Monday was a very stressful day. We just couldn't get my blood sugar under control. Freckles came home from her shop and spent three hours with me trying to help. I had insulin three times, she and Lily walked me in my nightie and straw hat, up and down the sidewalk. I drank (literally) a gallon of water. All this while we tried to get in touch with my doctor. It seems her whole office takes a two-hour lunch break and, of course, it was lunch time. Freckles had me get dressed and said we were going to the ER. I dragged my feet and said I'd like to wait to talk with Dr. Adeyemo. I guess my thought was that by the time we got there my sugar would be falling and I'd feel rediculous for wasting the ER staff's time. Gradually the levels did start to fall about ten points at a time. My ever caring daughter went back to work and I kept drinking water. You know, I then spent quite a bit of time in the bathroom. In my old age I have been having cravings for the comfort food of my childhood. I had "gravy bread" for breakfast, throw back from depression years. The advice nurse at SCAN said that was not the cause of the high sugar. We did get in touch with the doctor's office. Then, unthinkingly (I've done a lot of that lately), I opened a can of spaghetti and meatballs for lunch. Noodles always do a job on me. My two doctors have given me an eating program to prepare for my procedure on the 25th. No fruit. No raw vegetables; only cooked, no tomatoes, onions, cucumbers, corn, beans, no dairy products (yes, that includes cheese). My biggest challenge today is to plan meals to bring up the protein and cut down on carbs. Doctor called us last night and gave Freckles a detailed regimen to follow...what to do, and when to do it. We hope this helps.

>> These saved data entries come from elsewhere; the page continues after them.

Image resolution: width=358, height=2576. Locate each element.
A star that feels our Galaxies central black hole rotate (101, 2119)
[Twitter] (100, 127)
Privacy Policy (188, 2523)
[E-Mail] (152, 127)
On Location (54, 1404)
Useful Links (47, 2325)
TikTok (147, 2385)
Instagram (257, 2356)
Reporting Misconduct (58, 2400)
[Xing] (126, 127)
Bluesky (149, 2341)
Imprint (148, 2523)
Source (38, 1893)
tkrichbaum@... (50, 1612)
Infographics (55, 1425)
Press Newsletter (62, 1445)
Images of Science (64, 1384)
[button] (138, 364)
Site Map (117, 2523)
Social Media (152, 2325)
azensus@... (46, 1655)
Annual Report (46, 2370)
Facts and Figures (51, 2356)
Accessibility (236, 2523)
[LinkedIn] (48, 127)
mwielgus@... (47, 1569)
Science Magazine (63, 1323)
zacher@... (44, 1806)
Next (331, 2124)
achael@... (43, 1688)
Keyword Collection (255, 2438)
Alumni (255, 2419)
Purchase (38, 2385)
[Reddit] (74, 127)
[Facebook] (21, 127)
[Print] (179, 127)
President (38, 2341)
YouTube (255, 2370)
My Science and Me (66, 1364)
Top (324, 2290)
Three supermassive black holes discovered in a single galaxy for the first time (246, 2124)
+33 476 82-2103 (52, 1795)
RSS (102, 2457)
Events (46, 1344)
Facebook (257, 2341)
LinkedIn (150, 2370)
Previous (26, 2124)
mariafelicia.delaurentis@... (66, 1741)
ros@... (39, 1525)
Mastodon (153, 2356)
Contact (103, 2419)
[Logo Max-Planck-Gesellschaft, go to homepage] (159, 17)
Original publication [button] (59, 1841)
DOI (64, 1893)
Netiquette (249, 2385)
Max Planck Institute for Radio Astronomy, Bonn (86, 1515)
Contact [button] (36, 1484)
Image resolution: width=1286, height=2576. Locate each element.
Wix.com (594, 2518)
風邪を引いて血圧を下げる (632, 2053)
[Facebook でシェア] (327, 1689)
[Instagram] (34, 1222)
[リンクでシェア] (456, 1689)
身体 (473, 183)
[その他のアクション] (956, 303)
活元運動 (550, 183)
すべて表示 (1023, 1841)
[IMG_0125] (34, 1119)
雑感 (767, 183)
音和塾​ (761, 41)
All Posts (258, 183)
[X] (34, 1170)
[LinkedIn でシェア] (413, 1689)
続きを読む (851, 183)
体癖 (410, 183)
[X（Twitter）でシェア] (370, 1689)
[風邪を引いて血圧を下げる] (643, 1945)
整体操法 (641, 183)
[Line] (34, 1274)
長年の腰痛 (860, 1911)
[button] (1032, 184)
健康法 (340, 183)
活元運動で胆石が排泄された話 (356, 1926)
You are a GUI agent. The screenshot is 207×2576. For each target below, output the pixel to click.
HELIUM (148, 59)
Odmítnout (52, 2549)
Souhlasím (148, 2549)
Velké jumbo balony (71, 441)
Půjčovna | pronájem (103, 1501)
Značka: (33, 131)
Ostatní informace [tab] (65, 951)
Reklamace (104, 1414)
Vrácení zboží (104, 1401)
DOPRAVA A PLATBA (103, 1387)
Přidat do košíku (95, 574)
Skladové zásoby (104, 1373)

Maybe someone out there in cyber-land can help me.

Saturday, August 15, 2009

Doors, doors and more doors

In the summer it is very, very hot in Hemet. (It's also hot in the spring and fall). It becomes so hot that it shorts out the controls to our garage door opener. There a trick we discovered that puts the apparatus back into function mode. However, this is only if someone is inside the house to maneuver the switch located just outside the kitchen door through a little cut out in the side of our appliance shelf wall. We reach in, flip the switch from up to down to up again and this shoves the door open. Freckles, granddaughter and I arrived home Friday from a pot luck/swim at Ken and Eunie's and were stranded outside. Our front security door has two locks, our paned front door has two locks. For the latter door Freckles had the key. For the former door she had ONE key. There was one key missing. All our windows were locked. Legs climbed over the fence to our back patio. Gingerly she broke the window to our bird cage and our computers. Thence she unlocked the window, crawled in, and did the magic trick to open the garage door. They proceeded to tape a beach towel over the opening and picked up all stray pieces of glass and went on to put together a fabulous tiramisu for the big spaghetti dinner the following night. Next morning Freckles took the whole window frame to Mayer's Glass and had the pane replaced at half price because the office manager was one of her clients. They figured out some kind of "deal." We decided this morning that I should carry a set of keys too, so that is added to our list of errands today.